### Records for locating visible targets
—————
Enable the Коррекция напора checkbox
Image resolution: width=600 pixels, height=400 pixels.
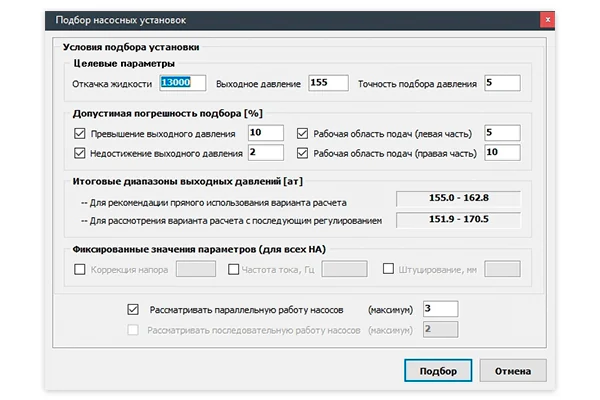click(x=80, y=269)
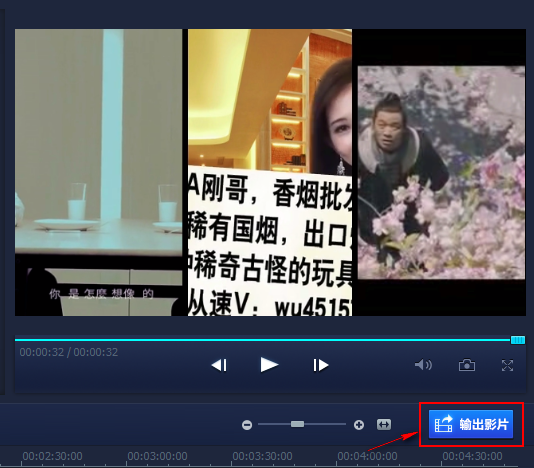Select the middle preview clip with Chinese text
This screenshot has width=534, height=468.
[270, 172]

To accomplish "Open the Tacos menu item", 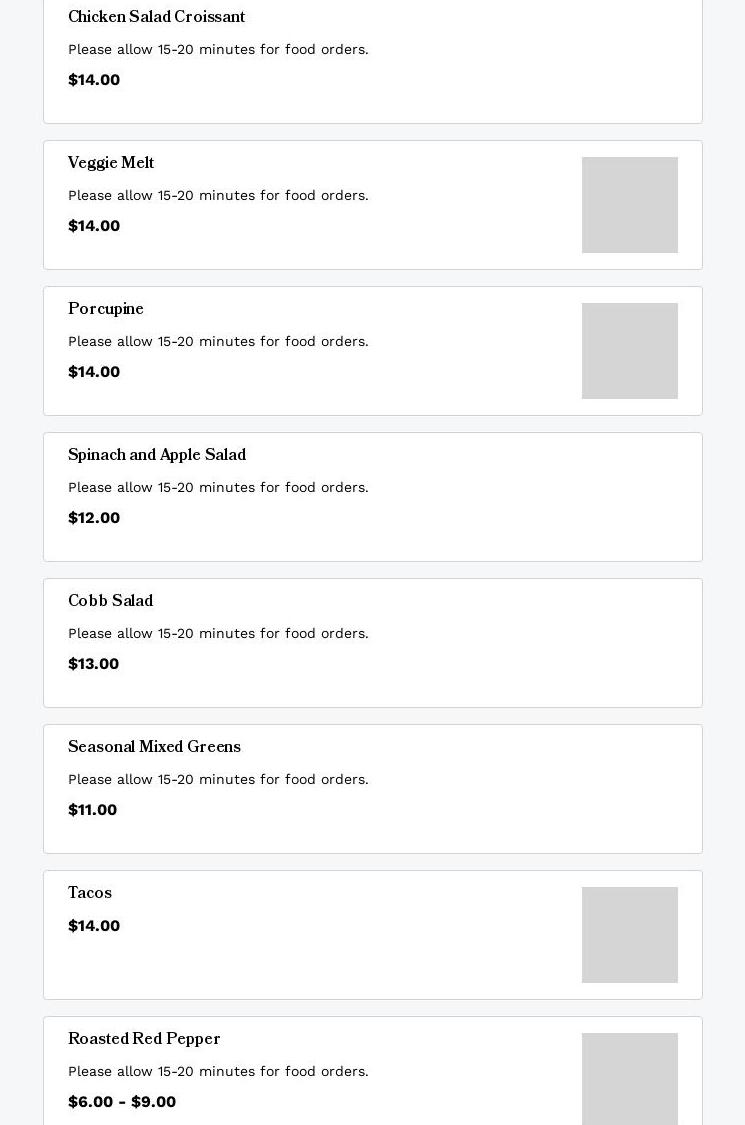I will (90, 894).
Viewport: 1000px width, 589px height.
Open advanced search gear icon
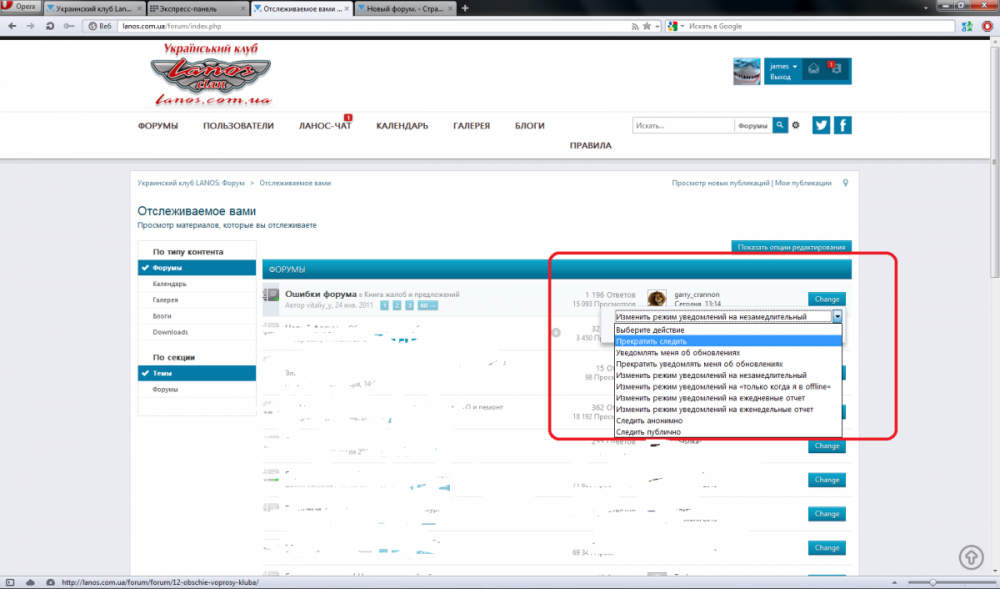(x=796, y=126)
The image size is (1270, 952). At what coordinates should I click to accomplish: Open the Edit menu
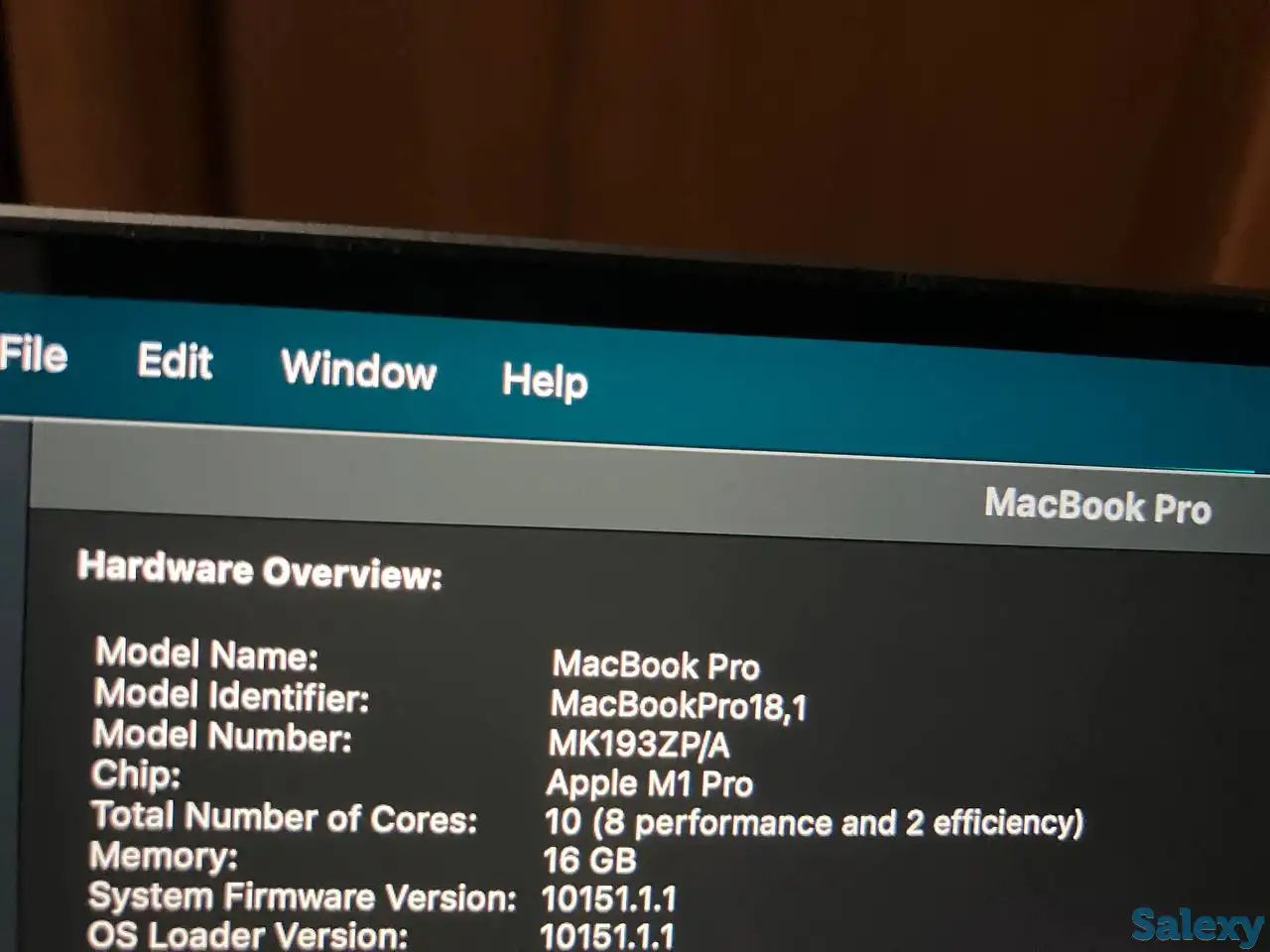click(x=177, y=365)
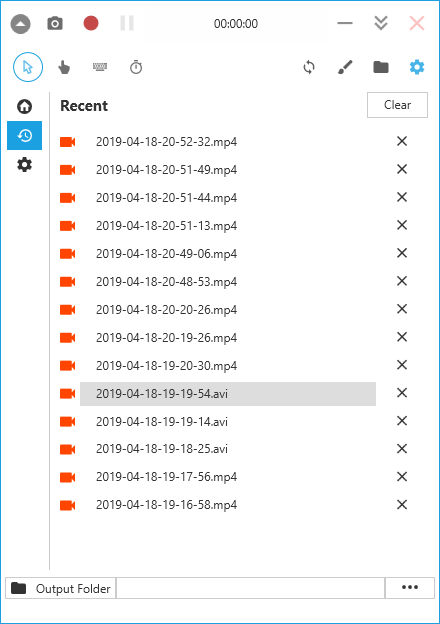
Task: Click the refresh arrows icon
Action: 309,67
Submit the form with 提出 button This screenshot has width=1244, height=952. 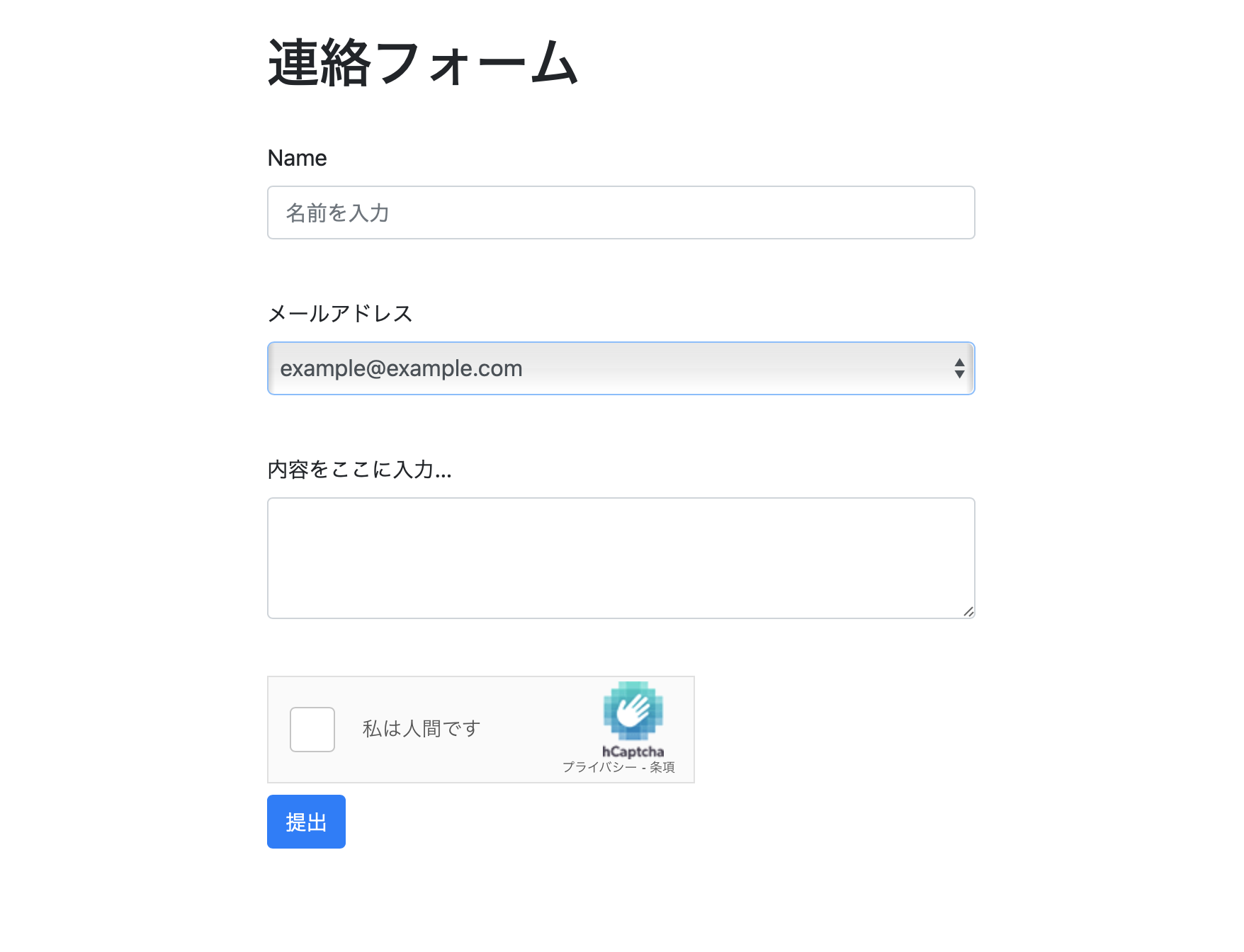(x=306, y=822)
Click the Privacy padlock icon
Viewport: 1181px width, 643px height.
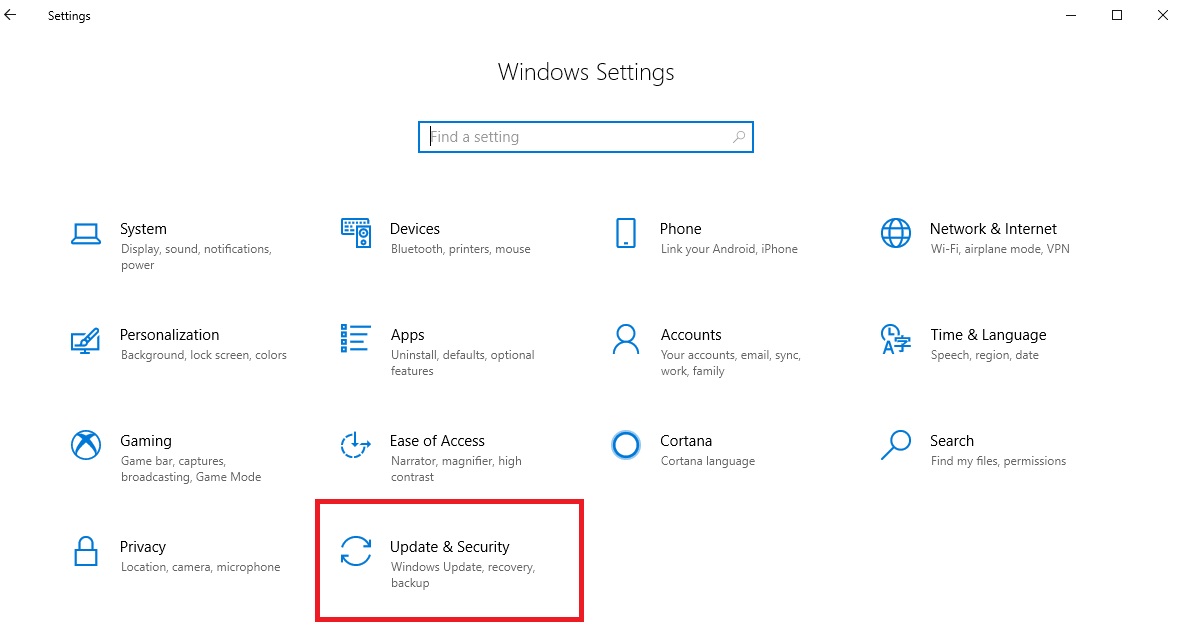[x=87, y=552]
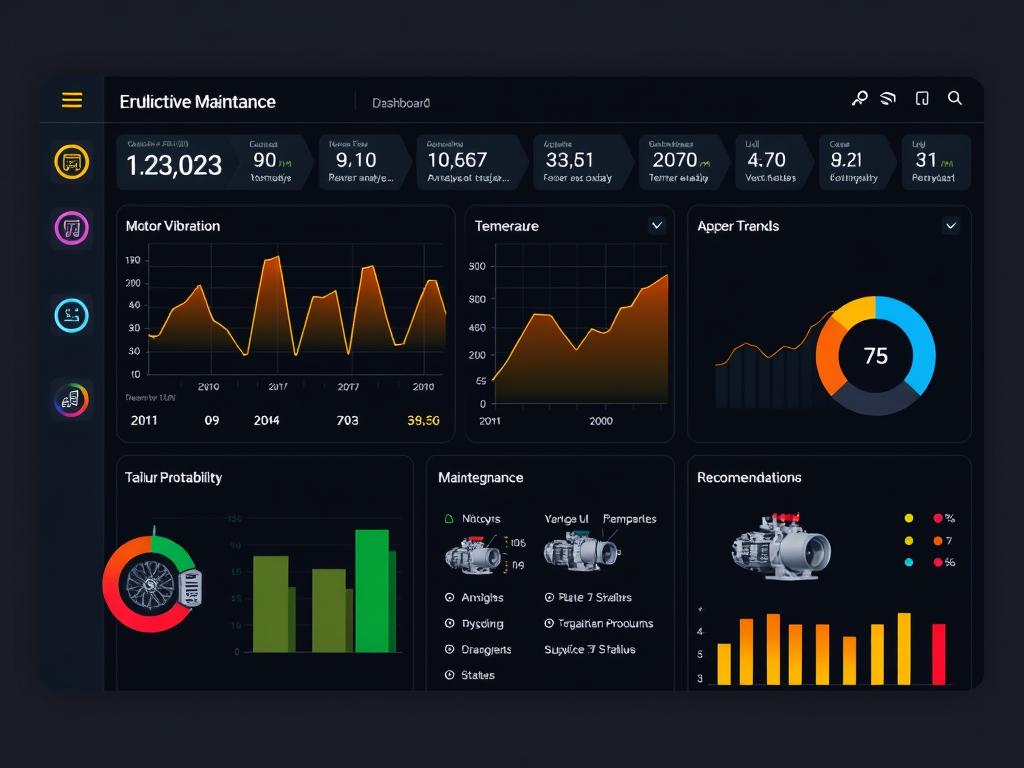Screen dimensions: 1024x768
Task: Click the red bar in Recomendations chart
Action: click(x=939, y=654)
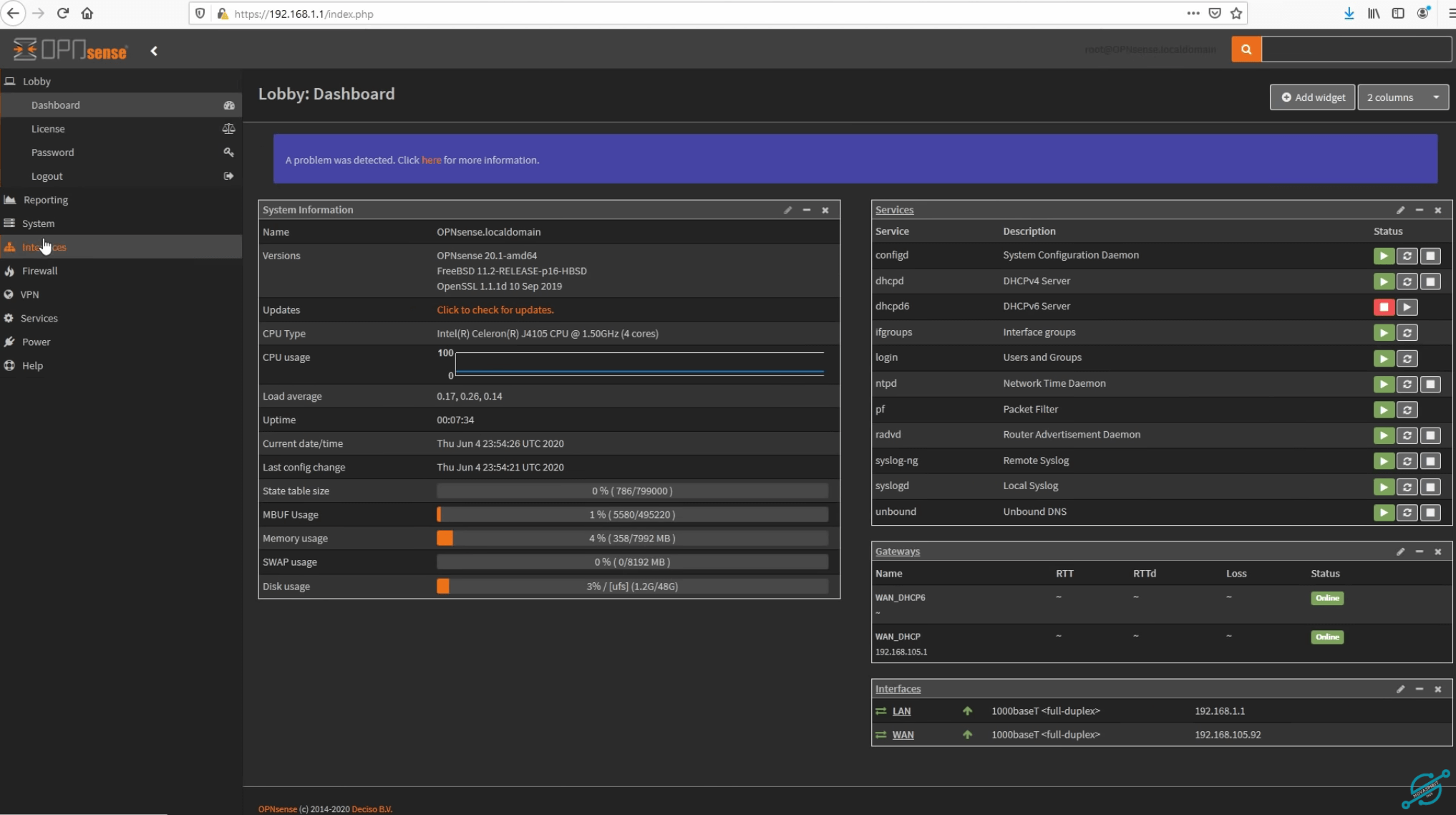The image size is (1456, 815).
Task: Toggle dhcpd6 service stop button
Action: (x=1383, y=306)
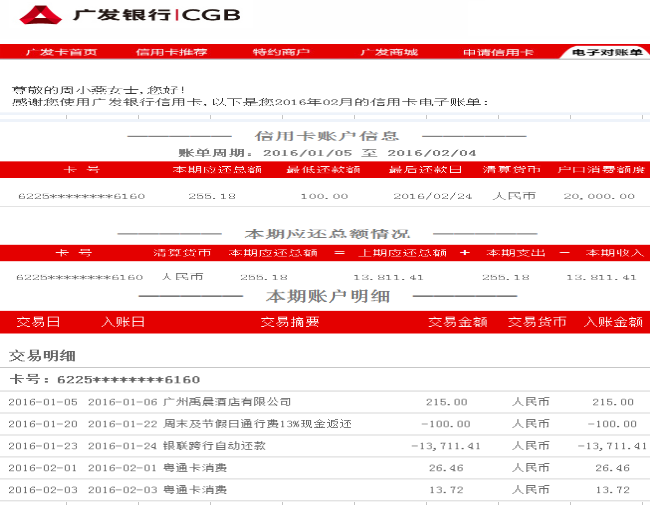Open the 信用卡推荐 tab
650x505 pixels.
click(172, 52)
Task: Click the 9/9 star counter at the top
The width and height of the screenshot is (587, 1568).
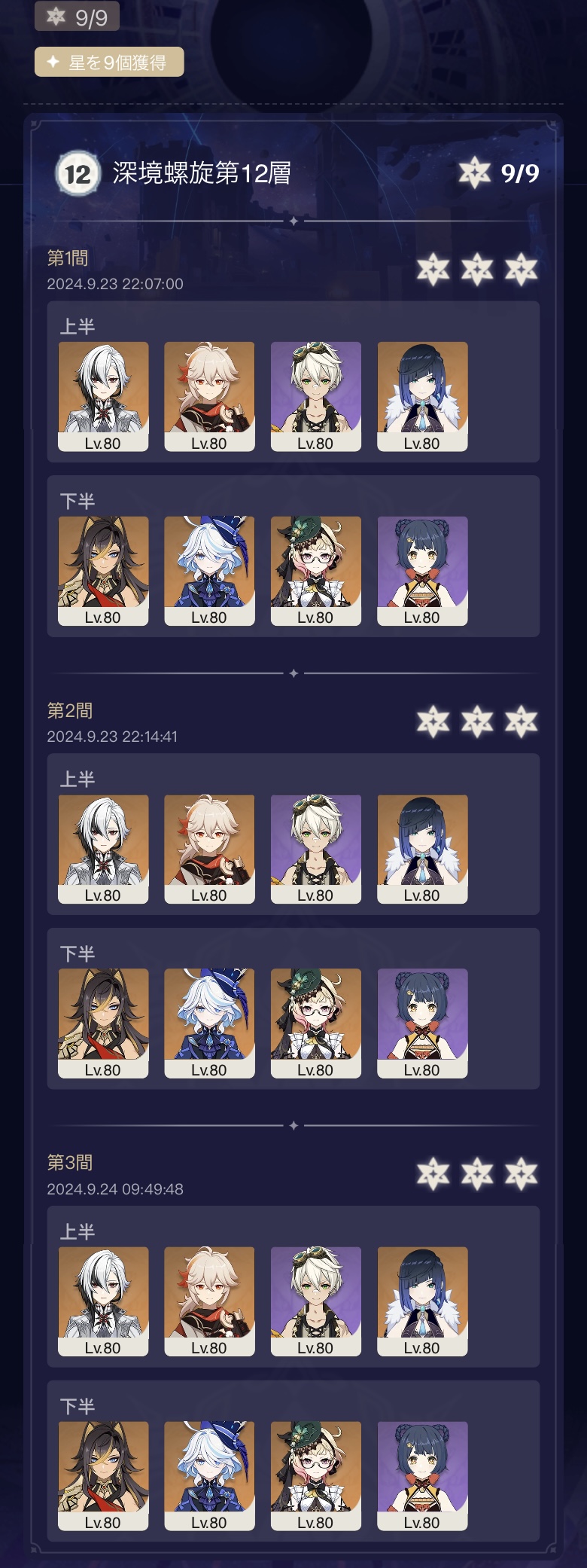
—————
### Job
From the records above, pick out and copy each line that contains the word "pixels".

### Reply to the exercise
Image resolution: width=600 pixels, height=400 pixels.
650x505 pixels.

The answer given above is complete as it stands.